Guys talked, dove, swam, ran around the tile flooring. It all seemed far away.

“Yes, hell, it’s much better swimming this way than with suits.”

Studs looked up, as if he were just awakening. He and Les sat up.

“Come on, let’s take another dip before we call it quits.”

They dove in, swam the length of the pool, and then went down to the lockers to dress and go out.

“I had a swell time,” Les said.

“Yeah, and it’s good for you.”

“The guys don’t know what they missed,” Les said.

“They’re all mopes.”

XVI

“Say, Mister, could you help me to get a bit to eat?” Davey Cohen begged, touching the sleeve of a well-dressed bucolic-looking fellow in front of the Circle Monument in Indianapolis.

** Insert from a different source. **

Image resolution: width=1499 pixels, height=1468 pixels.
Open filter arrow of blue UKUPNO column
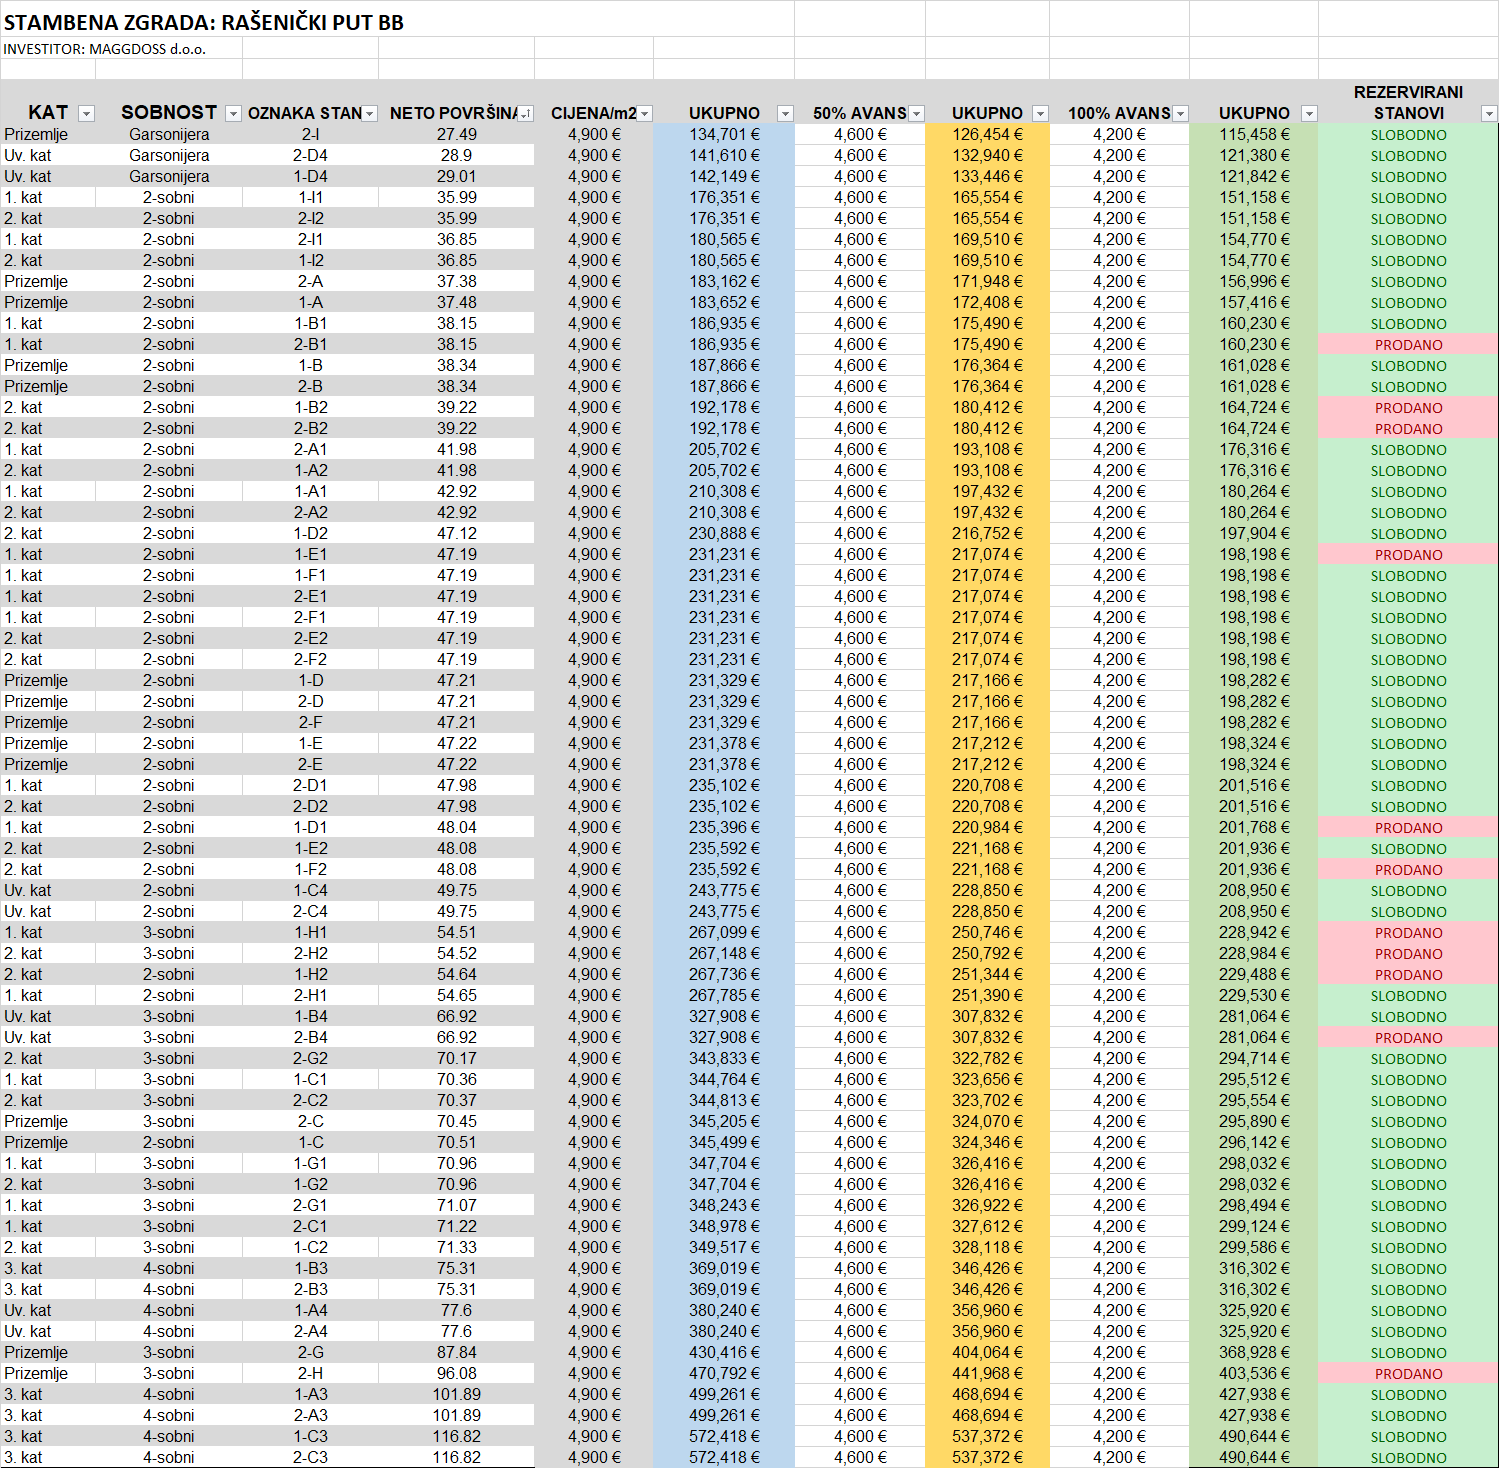785,114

Davey watched the fellow move away. Hadn’t even batted an eyelid. He was so goddamn hungry that he couldn’t get any hungrier. And it was the cheapest damn town he’d ever struck. He sat down on, the steps of the Monument, and reflected that the old burg was only about a hundred miles away. He could grab a freight, and tomorrow he’d be in Chicago. He hadn’t been back home since 1916. It would be swell seeing the old bunch. Yes, they were a damn fine bunch of guys, Paulie Haggerty, Kenny, Red, Tommy Doyle, Studs, all of them. He’d go back and just pop around Charlie Bathcellar’s poolroom, if it was still there. He guessed it was a fixture in the neighborhood and would be there. They’d be glad to see him, and he’d he glad to see them, and they’d talk about old times, and about what had happened to him, and to them, since he’d gone on the bum. He ought to go back and maybe get a job. If he did that, and watched himself, his health would pick up. Hell, he was digging his own grave, living like this. And Vinc Curley. He wondered if Vinc was as goofy as ever. But he was too hungry to think of that. He went around and around the Circle Monument, mooching until he finally got two bits. He walked off towards a cheap restaurant singing:

“Gee, but I’d give the world to see

that old gang of mine,

I can’t forget that old quartette,

that sang `Sweet Adeline’

Goodbye forever, old fellows and pals .. “

CHAPTER SIXTEEN

I

“Say, Studs, if I knew you were coming around tonight, I’d have had the boys hire a band to meet you. Where you been keeping yourself?” asked Red Kelly.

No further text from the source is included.